Jonny May contre l’Irlande, le 23 février 2020.

Jonny May contre l’Irlande, le 23 février 2020. GLYN KIRK / AFP

L’Angleterre a totalement étouffé l’Irlande pendant quarante minutes pour réduire à néant ses rêves de Grand Chelem, dimanche, lors de la troisième journée d’un Tournoi des six nations, que le XV de la Rose peut encore remporter. Les Anglais se sont imposés de douze points, 24 à 12.

Cette année, le Grand Chelem sera bleu ou ne sera pas, la France restant la seule nation en lice pour cet honneur, après son troisième succès en autant de matches au Pays de Galles samedi (27-23). Mais elle est très loin d’avoir les mains sur le trophée, le France-Irlande de la dernière journée, samedi 14 mars, ayant toutes les chances d’être décisif.

En attendant, ce match a été plein d’enseignements pour les Tricolores, les Anglais leur ayant offert une leçon digne d’un tableau noir sur la façon de dominer l’Irlande.

L’Irlande a souffert

Des leçons qui ne suffiront pas totalement, car ils ne bénéficieront sans doute pas des tergiversations coupables de Johnny Sexton sur le premier essai par George Ford (7-0, 8e minute) ou de la naïveté de Jacob Stockdale, poussé sans ménagement par Eliott Daly sur le deuxième (14-0, 25e), sur deux ballons à suivre dans l’en-but.

Mais le score de 17-0, plus gros écart depuis 18 ans à la pause entre ces deux équipes et la domination territoriale anglaise à la fin du premier acte (67 % contre 33 %) montrent à quel point le XV du Trèfle a souffert.

N’hésitant pas à user de vice (Maro Itodje, au sol, a retenu deux joueurs par le maillot au début de l’action du deuxième essai et Owen Farrell s’est accroché à la jambe de CJ Stander pour l’empêcher de contester un ballon) les hommes d’Eddie Jones ont mis en évidence les limites d’une équipe irlandaise en pleine transition.

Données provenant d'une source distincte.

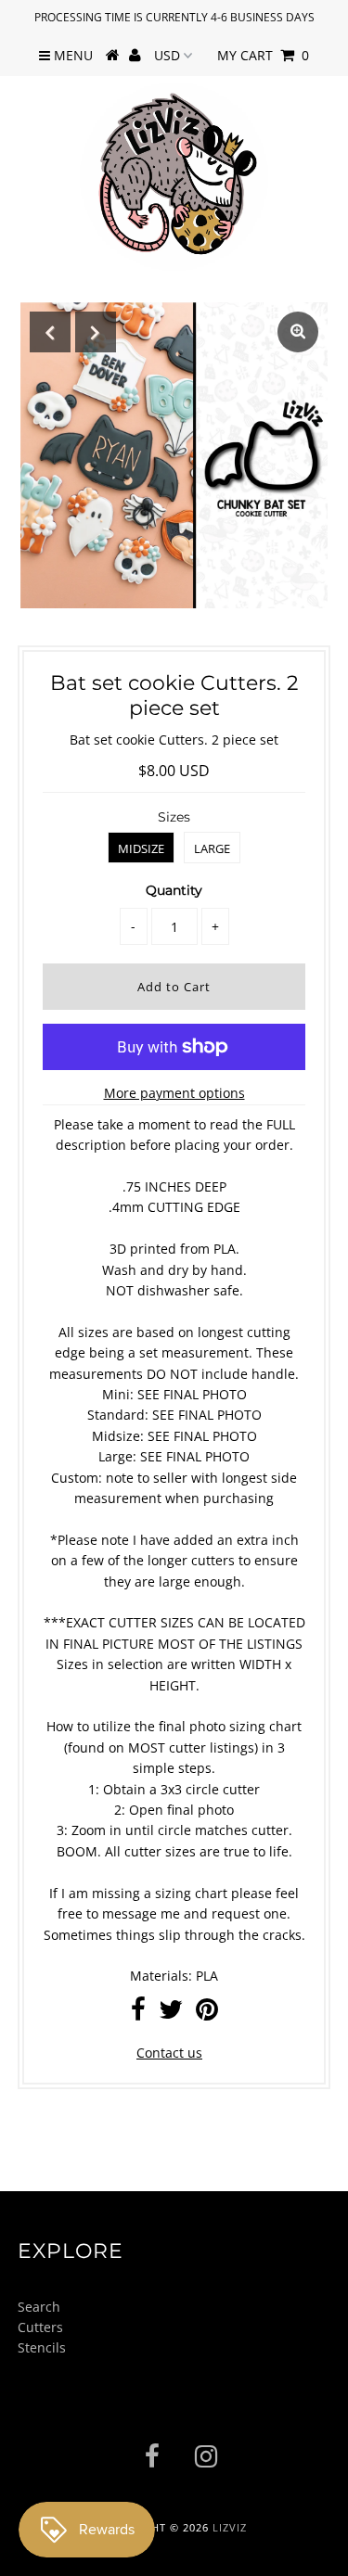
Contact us (169, 2052)
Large (212, 848)
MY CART (263, 55)
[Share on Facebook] (138, 2013)
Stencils (42, 2347)
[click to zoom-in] (297, 332)
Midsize (141, 848)
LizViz (230, 2527)
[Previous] (50, 332)
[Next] (95, 332)
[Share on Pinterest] (207, 2013)
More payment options (174, 1093)
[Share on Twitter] (171, 2013)
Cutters (40, 2327)
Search (39, 2306)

Avec un groupe plus dans la continuité et un sélectionneur en poste depuis longtemps, l’Angleterre a surtout profité de son collectif bien rodé, surtout devant.

L’Angleterre toujours en lice pour le titre

C’est donc sans surprise qu’un groupé pénétrant d’école après une touche à cinq mètres, gagné sur une mêlée enfoncée, a envoyé le talonneur remplaçant Luke Cowan-Dickie au-delà de la ligne pour creuser un écart décisif (24-5, 63e). Les hommes d’Andy Farrell, dont c’est la première défaite à la tête de l’Irlande, ont sauvé l’honneur en début de second acte, quand ils sont enfin parvenus à enchaîner des temps de jeu dans les 22 mètres adverses, par Robbie Henshaw (17-5, 50e), puis sur un second dans le temps additionnel (24-12, 82e).

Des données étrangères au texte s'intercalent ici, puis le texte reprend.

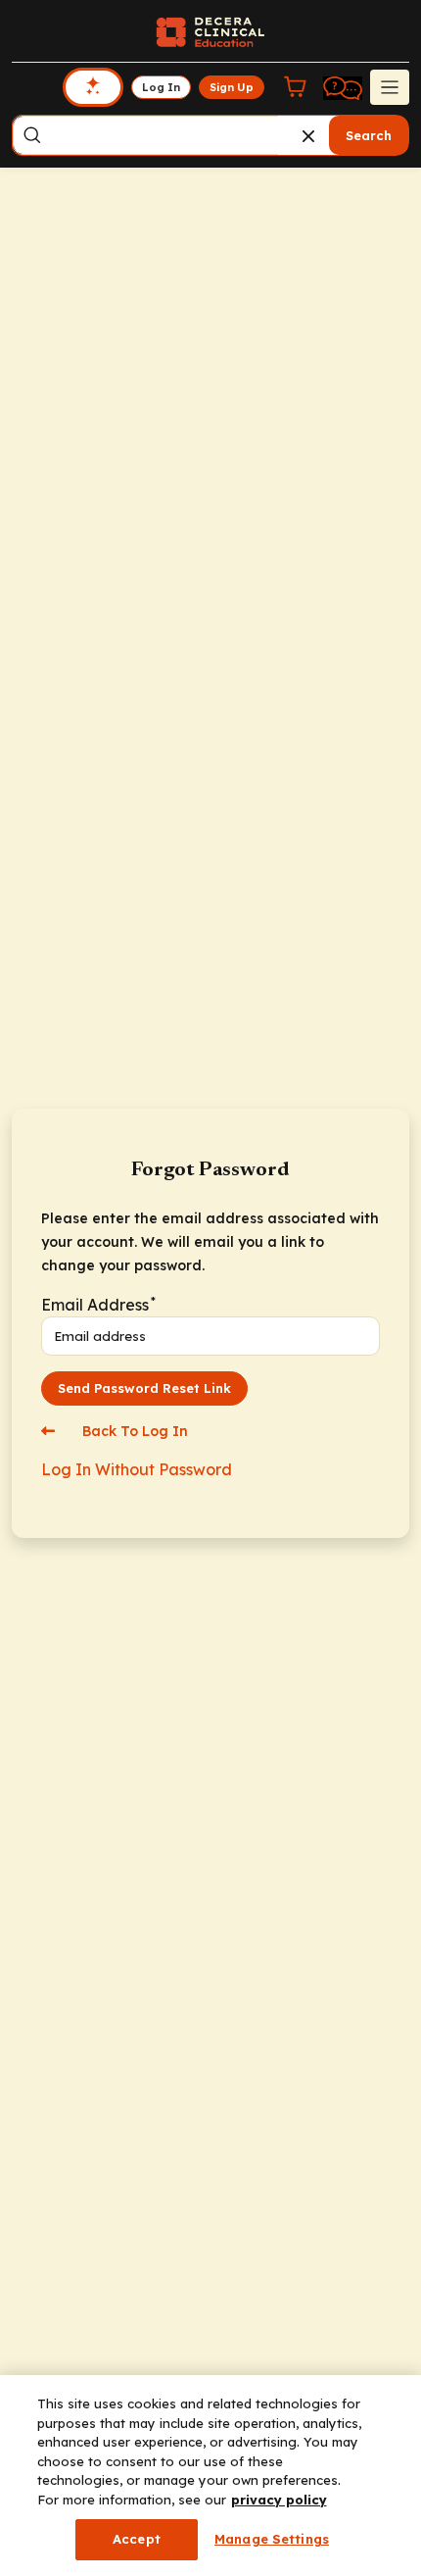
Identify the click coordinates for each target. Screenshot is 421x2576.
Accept (137, 2539)
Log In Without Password (136, 1469)
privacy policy (279, 2499)
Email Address (97, 1304)
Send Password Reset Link (144, 1388)
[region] (210, 2475)
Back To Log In (133, 1431)
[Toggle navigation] (389, 87)
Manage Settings (271, 2539)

L’Irlande n’aura pas trop de son match contre l’Italie, dans deux semaines, pour se remettre les idées à l’endroit avant son déplacement au Stade de France, tant la faillite a touché tous les secteurs.

Quant aux Anglais, nul doute qu’Eddie Jones n’est pas dupe de la facilité de ce succès qui n’est qu’un trompe-l’œil. Il faudra sans doute montrer plus lors de la réception du Pays de Galles pour espérer rêver encore lors du déplacement final à Rome.